*Task objective:*
Look for "The width and height of the screenshot is (1009, 447)." in the entries below. Write out that line and all later lines exactly, ending with the final one.

Recorded data:
****************

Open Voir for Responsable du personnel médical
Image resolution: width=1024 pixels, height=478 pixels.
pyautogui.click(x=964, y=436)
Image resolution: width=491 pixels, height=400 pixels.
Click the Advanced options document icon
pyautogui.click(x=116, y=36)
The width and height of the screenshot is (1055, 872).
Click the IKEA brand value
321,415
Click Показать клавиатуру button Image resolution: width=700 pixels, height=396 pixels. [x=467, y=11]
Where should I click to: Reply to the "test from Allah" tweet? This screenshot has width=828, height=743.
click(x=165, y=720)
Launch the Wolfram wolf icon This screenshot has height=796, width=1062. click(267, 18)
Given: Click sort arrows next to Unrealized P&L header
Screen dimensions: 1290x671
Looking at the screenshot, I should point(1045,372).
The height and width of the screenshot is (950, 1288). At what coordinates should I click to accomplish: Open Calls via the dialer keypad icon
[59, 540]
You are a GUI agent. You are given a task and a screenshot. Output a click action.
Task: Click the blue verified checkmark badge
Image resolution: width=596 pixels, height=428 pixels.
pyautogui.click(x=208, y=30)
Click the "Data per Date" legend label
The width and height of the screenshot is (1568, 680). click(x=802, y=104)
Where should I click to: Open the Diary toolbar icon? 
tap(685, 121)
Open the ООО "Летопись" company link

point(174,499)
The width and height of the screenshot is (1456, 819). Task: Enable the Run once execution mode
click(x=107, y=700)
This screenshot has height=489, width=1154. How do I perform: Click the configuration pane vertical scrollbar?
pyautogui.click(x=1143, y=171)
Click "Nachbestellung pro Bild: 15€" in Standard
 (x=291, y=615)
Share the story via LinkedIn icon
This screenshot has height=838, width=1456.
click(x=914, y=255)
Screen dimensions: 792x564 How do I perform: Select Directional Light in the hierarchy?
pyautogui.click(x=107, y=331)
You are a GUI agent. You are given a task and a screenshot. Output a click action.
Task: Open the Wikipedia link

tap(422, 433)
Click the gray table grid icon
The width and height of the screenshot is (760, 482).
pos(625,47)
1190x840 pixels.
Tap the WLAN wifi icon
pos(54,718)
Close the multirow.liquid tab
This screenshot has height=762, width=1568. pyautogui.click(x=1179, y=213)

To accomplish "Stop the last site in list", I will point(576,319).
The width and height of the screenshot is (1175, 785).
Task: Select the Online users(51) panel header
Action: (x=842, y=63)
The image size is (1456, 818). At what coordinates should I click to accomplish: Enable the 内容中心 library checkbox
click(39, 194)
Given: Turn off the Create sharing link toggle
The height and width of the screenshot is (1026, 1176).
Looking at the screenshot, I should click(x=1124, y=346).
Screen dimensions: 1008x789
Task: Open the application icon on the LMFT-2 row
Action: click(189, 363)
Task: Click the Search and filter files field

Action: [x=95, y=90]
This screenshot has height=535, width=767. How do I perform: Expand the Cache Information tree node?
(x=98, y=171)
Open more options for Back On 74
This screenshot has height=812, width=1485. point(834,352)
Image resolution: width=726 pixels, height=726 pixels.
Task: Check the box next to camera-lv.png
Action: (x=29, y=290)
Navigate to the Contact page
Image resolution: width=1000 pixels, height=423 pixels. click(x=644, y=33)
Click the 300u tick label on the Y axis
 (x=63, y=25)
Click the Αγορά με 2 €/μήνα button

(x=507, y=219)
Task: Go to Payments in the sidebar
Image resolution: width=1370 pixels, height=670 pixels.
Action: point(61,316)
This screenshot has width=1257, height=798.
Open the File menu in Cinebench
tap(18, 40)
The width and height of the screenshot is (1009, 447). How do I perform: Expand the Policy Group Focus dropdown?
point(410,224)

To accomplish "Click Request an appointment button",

****************

*Solution to this problem:*
The width and height of the screenshot is (1009, 447). How do I perform: Expand the Policy Group Focus dropdown?
point(410,224)

To accomplish "Click Request an appointment button",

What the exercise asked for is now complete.